LoRA and QLoRA Explained

Article summary

LoRA (low-rank adaptation) freezes the base model and trains a pair of small adapter matrices that nudge its behavior, so you update a tiny fraction of the parameters instead of all of them. QLoRA goes further by loading the frozen base in 4-bit precision and training LoRA adapters on top, which is what lets people fine-tune large models on a single consumer GPU. Full fine-tuning still wins when you need a deep behavior change rather than a narrow nudge, and when you have the hardware to do it.

Full fine-tuning updates every weight in a model. For a large model that means holding billions of parameters plus their gradients and optimizer state in memory, which is why it lives on clusters and not on the machine under your desk. LoRA and QLoRA are the techniques that brought fine-tuning down to hardware normal people own, and the trick in both is the same: leave the base model alone and train something small on top.

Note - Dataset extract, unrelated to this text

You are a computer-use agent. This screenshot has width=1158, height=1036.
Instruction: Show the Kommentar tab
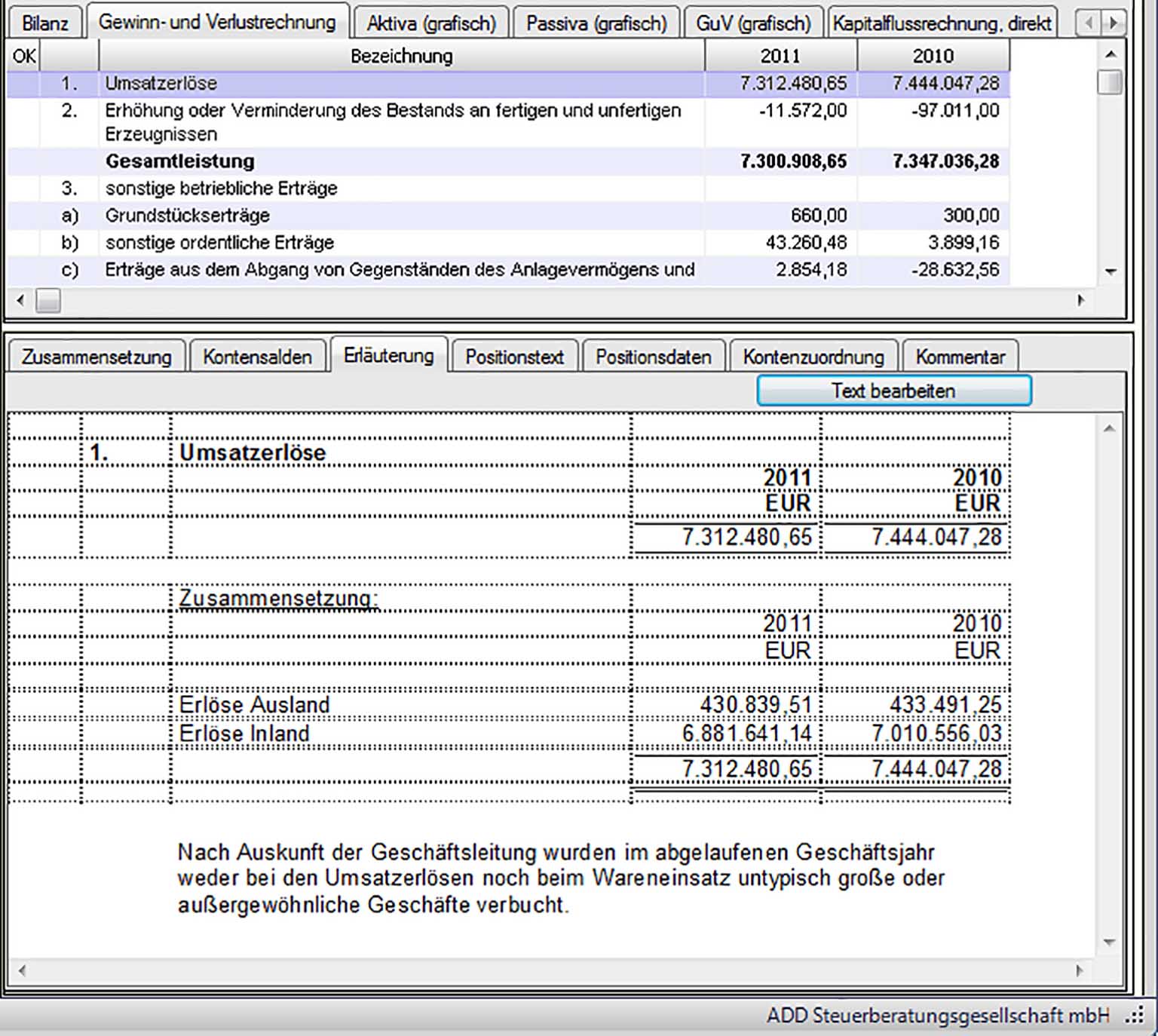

LoRA: train a small adapter, freeze the base

LoRA stands for low-rank adaptation. The idea is that you do not need to change the original weights to teach a narrow skill; you can leave them frozen and learn a small correction that gets added alongside them.

Concretely, for the layers you adapt, LoRA learns two small matrices. Their product is the same shape as the layer's weight update, but because the two matrices share a small inner dimension (the rank), together they hold a tiny fraction of the parameters a full update would. During training, only those small matrices learn. During inference, their product is added to the frozen weights, nudging the model toward the new behavior.

The practical consequences are large:

Far less memory. You are not storing gradients and optimizer state for the whole model, only for the small adapters.
Small artifacts. A trained LoRA adapter is often a few megabytes to a few hundred, not the size of the whole model. You can keep many adapters for one base and swap them.
Reversible. The base is untouched, so you can detach the adapter and you are back to the original model.

The cost is capacity. A low-rank adapter can only express a limited correction. For a narrow task that is exactly what you want; for a sweeping behavior change it can be too small a lever.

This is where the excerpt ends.